=== Begin Enclosure ===

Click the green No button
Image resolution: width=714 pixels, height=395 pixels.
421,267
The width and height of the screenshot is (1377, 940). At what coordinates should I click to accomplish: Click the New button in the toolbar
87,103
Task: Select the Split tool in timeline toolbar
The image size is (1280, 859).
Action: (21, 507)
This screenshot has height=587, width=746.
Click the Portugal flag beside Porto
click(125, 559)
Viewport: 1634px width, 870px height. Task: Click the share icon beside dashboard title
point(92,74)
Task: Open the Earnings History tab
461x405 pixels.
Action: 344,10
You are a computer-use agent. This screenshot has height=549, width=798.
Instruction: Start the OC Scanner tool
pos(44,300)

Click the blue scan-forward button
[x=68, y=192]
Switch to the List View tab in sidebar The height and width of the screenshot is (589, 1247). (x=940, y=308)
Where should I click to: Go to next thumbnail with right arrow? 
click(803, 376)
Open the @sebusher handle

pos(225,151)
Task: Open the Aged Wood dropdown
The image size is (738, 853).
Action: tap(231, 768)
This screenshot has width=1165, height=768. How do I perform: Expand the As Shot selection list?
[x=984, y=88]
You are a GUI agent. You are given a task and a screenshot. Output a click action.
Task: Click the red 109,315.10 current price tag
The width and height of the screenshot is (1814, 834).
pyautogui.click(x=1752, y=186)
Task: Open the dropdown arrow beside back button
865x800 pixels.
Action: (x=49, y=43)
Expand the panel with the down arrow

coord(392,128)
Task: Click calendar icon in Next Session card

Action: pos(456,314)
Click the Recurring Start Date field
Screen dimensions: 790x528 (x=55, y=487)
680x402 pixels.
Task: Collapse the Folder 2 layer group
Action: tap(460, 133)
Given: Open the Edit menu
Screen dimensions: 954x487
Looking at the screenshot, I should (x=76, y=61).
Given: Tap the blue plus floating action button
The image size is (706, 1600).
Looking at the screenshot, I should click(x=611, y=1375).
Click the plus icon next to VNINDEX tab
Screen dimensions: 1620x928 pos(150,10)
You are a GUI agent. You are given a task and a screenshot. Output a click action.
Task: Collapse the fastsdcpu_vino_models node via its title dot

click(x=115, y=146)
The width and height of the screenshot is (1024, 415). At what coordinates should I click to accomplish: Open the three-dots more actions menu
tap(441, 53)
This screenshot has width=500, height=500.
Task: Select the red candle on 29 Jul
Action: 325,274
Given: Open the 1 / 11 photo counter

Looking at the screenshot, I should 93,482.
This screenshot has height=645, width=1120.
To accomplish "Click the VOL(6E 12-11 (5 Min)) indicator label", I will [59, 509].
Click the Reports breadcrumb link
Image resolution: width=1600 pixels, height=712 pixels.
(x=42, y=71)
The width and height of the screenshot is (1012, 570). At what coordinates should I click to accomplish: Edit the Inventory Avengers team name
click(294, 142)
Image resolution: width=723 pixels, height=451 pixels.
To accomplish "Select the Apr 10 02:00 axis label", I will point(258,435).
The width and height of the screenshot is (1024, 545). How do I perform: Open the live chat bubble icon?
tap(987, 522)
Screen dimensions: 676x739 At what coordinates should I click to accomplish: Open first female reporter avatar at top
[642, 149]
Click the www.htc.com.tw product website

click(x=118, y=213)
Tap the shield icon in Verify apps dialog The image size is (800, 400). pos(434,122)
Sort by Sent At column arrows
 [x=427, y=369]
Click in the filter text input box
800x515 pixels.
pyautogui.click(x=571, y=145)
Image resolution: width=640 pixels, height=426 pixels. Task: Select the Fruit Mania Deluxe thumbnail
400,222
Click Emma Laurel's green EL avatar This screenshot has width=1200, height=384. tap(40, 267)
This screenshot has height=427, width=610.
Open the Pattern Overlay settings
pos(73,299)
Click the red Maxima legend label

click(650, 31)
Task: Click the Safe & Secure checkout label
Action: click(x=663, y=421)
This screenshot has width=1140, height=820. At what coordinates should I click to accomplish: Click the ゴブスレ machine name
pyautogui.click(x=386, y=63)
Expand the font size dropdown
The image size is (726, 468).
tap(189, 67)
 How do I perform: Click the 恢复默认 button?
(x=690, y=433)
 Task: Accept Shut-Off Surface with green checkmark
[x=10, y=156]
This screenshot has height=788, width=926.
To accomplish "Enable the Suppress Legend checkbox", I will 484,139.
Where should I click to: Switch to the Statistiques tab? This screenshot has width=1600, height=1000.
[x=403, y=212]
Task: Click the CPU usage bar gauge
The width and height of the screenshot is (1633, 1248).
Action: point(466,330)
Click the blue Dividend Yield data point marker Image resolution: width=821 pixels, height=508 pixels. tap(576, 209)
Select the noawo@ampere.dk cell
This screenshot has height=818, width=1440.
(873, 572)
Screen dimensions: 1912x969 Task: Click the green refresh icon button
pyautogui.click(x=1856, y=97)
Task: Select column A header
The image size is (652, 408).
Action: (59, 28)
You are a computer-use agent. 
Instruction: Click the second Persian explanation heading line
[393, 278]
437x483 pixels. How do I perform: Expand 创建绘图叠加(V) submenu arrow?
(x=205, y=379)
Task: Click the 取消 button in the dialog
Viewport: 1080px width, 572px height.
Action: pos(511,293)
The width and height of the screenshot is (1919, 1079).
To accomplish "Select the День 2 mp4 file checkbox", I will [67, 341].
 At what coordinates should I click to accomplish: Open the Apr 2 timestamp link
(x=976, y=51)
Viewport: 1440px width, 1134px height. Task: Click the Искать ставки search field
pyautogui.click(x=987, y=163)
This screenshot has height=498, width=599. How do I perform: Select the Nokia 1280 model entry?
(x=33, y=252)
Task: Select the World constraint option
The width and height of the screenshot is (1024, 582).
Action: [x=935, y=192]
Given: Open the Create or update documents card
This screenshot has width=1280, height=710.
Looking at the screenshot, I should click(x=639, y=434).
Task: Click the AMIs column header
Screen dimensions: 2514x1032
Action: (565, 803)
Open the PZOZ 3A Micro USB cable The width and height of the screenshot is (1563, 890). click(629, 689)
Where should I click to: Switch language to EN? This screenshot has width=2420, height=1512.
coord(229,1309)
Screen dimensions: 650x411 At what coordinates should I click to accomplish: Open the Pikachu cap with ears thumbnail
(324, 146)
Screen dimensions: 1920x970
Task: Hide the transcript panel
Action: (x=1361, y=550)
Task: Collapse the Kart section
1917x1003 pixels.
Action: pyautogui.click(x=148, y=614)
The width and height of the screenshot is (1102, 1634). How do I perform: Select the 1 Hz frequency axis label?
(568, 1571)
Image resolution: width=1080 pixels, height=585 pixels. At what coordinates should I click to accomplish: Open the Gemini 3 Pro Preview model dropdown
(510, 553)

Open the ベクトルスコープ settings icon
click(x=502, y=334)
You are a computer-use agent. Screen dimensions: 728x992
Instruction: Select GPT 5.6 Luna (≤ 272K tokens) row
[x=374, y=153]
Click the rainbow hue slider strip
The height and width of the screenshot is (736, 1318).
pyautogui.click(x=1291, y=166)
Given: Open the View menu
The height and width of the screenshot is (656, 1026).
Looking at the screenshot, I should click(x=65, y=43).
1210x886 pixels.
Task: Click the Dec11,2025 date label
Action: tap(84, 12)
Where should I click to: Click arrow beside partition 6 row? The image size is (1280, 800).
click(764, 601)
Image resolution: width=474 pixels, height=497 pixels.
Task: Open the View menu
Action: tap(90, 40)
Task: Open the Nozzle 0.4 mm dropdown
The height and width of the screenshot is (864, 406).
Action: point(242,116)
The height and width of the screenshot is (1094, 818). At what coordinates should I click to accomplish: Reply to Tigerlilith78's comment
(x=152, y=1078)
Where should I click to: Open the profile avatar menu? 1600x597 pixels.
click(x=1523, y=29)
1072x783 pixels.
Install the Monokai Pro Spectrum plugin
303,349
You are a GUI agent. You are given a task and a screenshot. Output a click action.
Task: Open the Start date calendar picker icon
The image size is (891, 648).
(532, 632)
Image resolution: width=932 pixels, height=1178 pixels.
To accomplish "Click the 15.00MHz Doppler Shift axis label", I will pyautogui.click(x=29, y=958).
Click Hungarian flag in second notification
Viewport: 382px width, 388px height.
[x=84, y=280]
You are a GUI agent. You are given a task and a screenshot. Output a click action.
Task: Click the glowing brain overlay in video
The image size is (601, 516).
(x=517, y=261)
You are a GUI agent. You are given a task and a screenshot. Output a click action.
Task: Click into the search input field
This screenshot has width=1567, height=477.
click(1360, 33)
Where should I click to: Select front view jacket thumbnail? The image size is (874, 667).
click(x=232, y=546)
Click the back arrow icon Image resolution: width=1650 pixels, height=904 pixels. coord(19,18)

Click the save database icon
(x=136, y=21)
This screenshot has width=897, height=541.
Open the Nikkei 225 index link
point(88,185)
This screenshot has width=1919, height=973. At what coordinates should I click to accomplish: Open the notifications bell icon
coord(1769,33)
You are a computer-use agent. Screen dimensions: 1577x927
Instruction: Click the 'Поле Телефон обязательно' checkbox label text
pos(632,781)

=== End Enclosure ===

Your objective - Restate, word for word, the listing above from its first line through the line that contains "Task: Open the Earnings History tab", keeping both of those lines.

Worked solution -
Click the green No button
Image resolution: width=714 pixels, height=395 pixels.
421,267
The width and height of the screenshot is (1377, 940). At what coordinates should I click to accomplish: Click the New button in the toolbar
87,103
Task: Select the Split tool in timeline toolbar
The image size is (1280, 859).
Action: (21, 507)
This screenshot has height=587, width=746.
Click the Portugal flag beside Porto
click(125, 559)
Viewport: 1634px width, 870px height. Task: Click the share icon beside dashboard title
point(92,74)
Task: Open the Earnings History tab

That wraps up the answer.